I NOSTRI LABORATORI

Intrecci di Storia: Il Tratturo Interattivo

Disponibile il: DAY 1

Cesti intrecciati in vimini
  • Il Passato: La cesteria e la tessitura della lana merino erano le attività fondamentali dei pastori abruzzesi durante le lunghe soste della Transumanza. I segreti dell’intreccio venivano tramandati a voce di padre in figlio.
  • Il Futuro: Inseriamo nei telai tradizionali in legno dei filati speciali conduttivi e dei microcontrollori Arduino a basso consumo energetico .
  • Cosa farai: Guidato da un maestro artigiano e da un interaction designer, imparerai le basi della tessitura a mano. Creerai un piccolo pezzo di tessuto “smart” che, se toccato o sfiorato, invierà segnali wireless capaci di cambiare il colore delle luci LED sul palco del festival. Un vero e proprio ponte tattile tra artigianato e programmazione.

Mani nella Creta: Argilla e Stampa 3D

Disponibile il : DAY 2

Lavorazione vaso in argilla
  • Il Passato: Il borgo abruzzese di Castelli è famoso in tutto il mondo per la sua ceramica artistica fin dal Rinascimento. La modellazione dell’argilla grezza dei calanchi è una delle arti più antiche della regione.
  • Il Futuro: Utilizziamo stampanti 3D a estrusione d’argilla e software di modellazione digitale generativa, alimentati da pannelli solari portatili sul Gran Sasso.
  • Cosa farai: In questo laboratorio sporcherai le mani con la vera terra abruzzese. Prima modellerai un pezzo a mano seguendo le antiche tecniche locali; subito dopo, progetterai al computer una texture geometrica moderna che verrà stampata in tempo reale in argilla da un braccio robotico. Al termine, potrai portare a casa entrambi i manufatti.
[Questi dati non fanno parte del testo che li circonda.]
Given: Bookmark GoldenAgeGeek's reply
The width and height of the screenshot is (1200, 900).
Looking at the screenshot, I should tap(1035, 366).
Radici Spontanee: Botanica in AR

Disponibile il: DAY 3

Fiori di genziana
  • Il Passato: Per secoli, gli eremiti e i pastori della Majella e del Gran Sasso hanno utilizzato le erbe selvatiche d’alta quota per curare malattie, disinfettare ferite e produrre liquori e tinte naturali per i tessili e vestiti.
  • Il Futuro: Sfruttiamo la geolocalizzazione GPS, i sensori degli smartphone e la computer vision tramite un’applicazione di Realtà Aumentata (AR) creata per l’evento.
  • Cosa farai: Parteciperai a una camminata guidata nei dintorni di Campo Imperatore con un botanico esperto. Imparerai a riconoscere le piante rare (come la genziana o la stella alpina). Inquadrandole con lo smartphone, l’app del festival farà apparire sullo schermo animazioni in 3D che spiegano la struttura chimica della pianta e le antiche ricette contadine collegate a essa.

Tutti i laboratori sono gratuiti ma a numero chiuso (massimo 20 partecipanti per sessione) per garantire la sicurezza e la qualità dei materiali. L’iscrizione si effettua direttamente sul posto, presso l’Infopoint del festival, fino a 30 metri prima dell’inizio del workshop.